The popularity of CEA is partially attributed to the potential environmental benefits it can have, which has led to greater economic investment and improved technology to expand this type of farming practice. These innovations draw from greenhouse technology relating to temperature and moisture control, but they may also involve redesigning classic greenhouse structure, such as in the example of vertical farming. In many cases, building materials are carefully selected to make the structure more energy-efficient; this can include choosing glass or plastic in a greenhouse that can block ultraviolet (UV) rays and allow for lighting control from within the building. Some structures may also include sensors that can be installed and programmed to signal if and when conditions are not optimal for the plants inside. Additionally, solar panels are often used in arid environments to power CEA structures, thus furthering the environmental benefits.

For CEA structures that use techniques like hydroponics, soil may be completely omitted from the operation. In its place, plants rest in a water-based nutrient-rich solution that contains everything the plants need to grow. Though it may seem like this type of solution would require a high amount of water, recycled water or captured rainwater can be used to reduce water usage. This is often the case in aquaponics, a system that grows plants using water from aquariums that raise aquatic animals. Vertical farming, hydroponics and aquaponics all also have a decreased need for pesticides, thus further reducing resource use. This can happen when the conditions within the CEA structure are optimal for plant growth and the environment outside the CEA cannot interact with the inside environment.
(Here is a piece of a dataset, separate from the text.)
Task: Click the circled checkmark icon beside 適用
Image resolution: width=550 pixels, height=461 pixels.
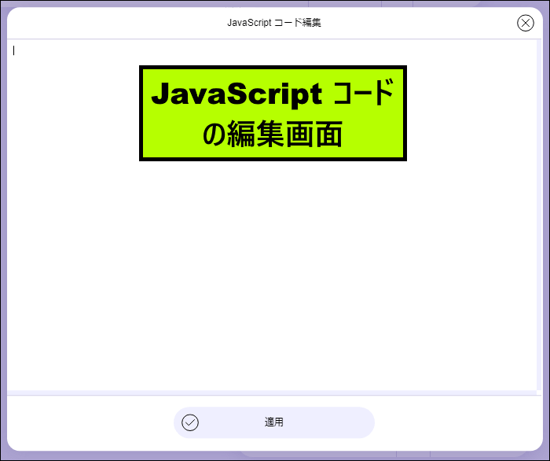Action: pos(190,422)
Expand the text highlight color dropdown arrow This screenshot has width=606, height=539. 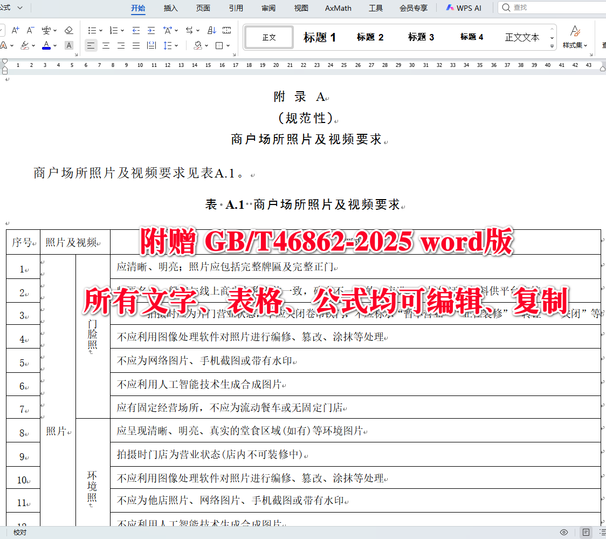pyautogui.click(x=33, y=45)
Any Food Can be Grown with CEA

Vertical farming began as a more efficient way to grow leafy greens, but greenhouses have been used for a wide variety of fruits, vegetables and flowers for centuries. Leafy greens have been an attractive crop for CEA because of their generally high-water needs and a lower need for traditional farming environments. When grown in their traditional warm, dry outdoor climates, leafy greens production can readily deplete water. However with CEA, recycled water from aquaponics, or captured rainwater can be used, and significantly decreases water usage. While greens may have kickstarted the revolution, any crop can be grown using CEA techniques, if the environment is optimal for the targeted plant. Some of these growing methods may even have positive impacts on the nutrient quality of certain crops. However, scalability remains a looming factor for growing all fruits and vegetables in these settings.
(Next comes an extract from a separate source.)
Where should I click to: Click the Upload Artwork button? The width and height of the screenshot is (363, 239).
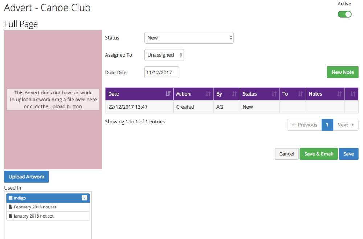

Making CEA Accessible and Sustainable

Many consumers consider environmental sustainability a high priority when making food choices. A large advantage of CEA practices is the positive environmental impact due to the increased reliance on local and regional food systems, and a decreased need for cross-country transportation for fresh produce. In addition, CEA uses fewer resources; resources like water, soil, pesticides, and overall land usage. Despite these environmental advantages, vertical farming and other CEA methods have been criticized for their high up-front costs and additional expenses for maintenance. However, with the growing interest in environmentally friendly agriculture, some structures may be built for the purpose of community agriculture, where local community members can contribute to the growth of the crops without the extra expenses. Urban agriculture in general has shown to be beneficial to reducing food insecurity and improving access to nutritious foods. A huge advantage of CEA is that community members can grow food year-round in urban settings, thus making fresh fruits, vegetables and legumes ready and accessible anytime of the year.

Overall, CEA can have a powerful impact on local communities and the environment. Using new and innovative technology, CEA gives more people the ability to grow almost any fruit or vegetable in a small space, with fewer resources. This has great potential to positively impact both human and planetary health.